__WORK TO COMPLETE__. In the material below, find the line that contains "Where should I click to: Bookmark" and the line that contains "the horizontal split", then write out exactly those two lines and everything between them.

*** INFORMATION SHOWN Section Begins ***

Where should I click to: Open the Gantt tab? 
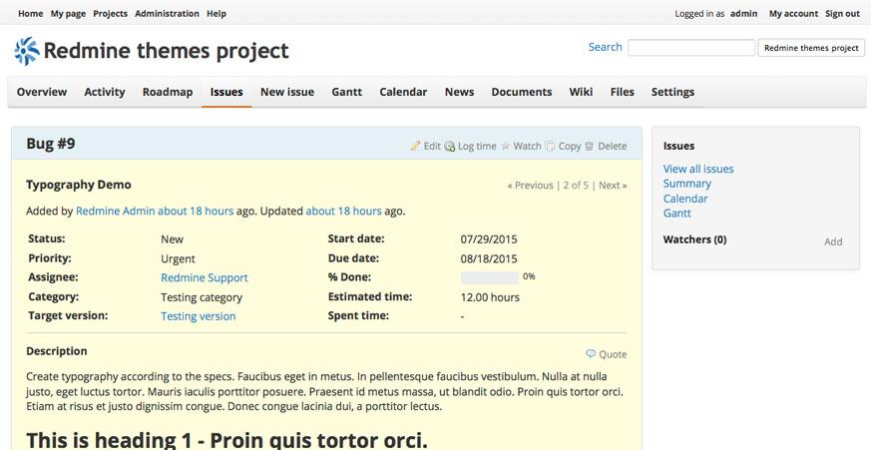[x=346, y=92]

*** INFORMATION SHOWN Section Ends ***
*** INFORMATION SHOWN Section Begins ***

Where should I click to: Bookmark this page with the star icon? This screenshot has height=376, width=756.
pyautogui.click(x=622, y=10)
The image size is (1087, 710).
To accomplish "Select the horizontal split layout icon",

*** INFORMATION SHOWN Section Ends ***
*** INFORMATION SHOWN Section Begins ***

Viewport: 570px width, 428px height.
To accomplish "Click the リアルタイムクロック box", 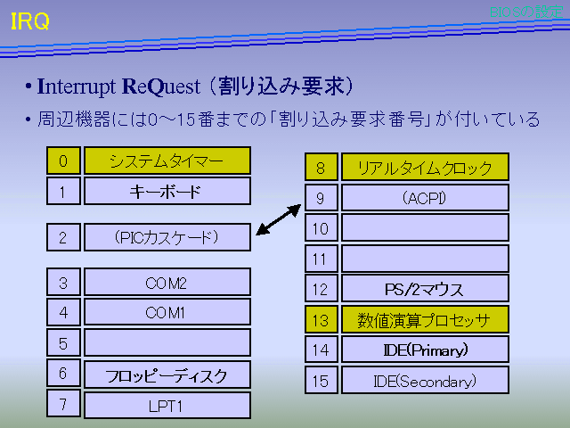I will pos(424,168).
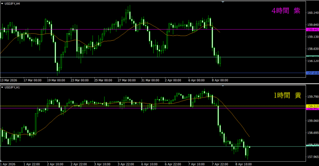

*** INFORMATION SHOWN Section Ends ***

__TASK OUTPUT__.
Where should I click to: Bookmark this page with the star icon? This screenshot has height=376, width=756.
pyautogui.click(x=622, y=10)
The image size is (1087, 710).
To accomplish "Select the horizontal split layout icon",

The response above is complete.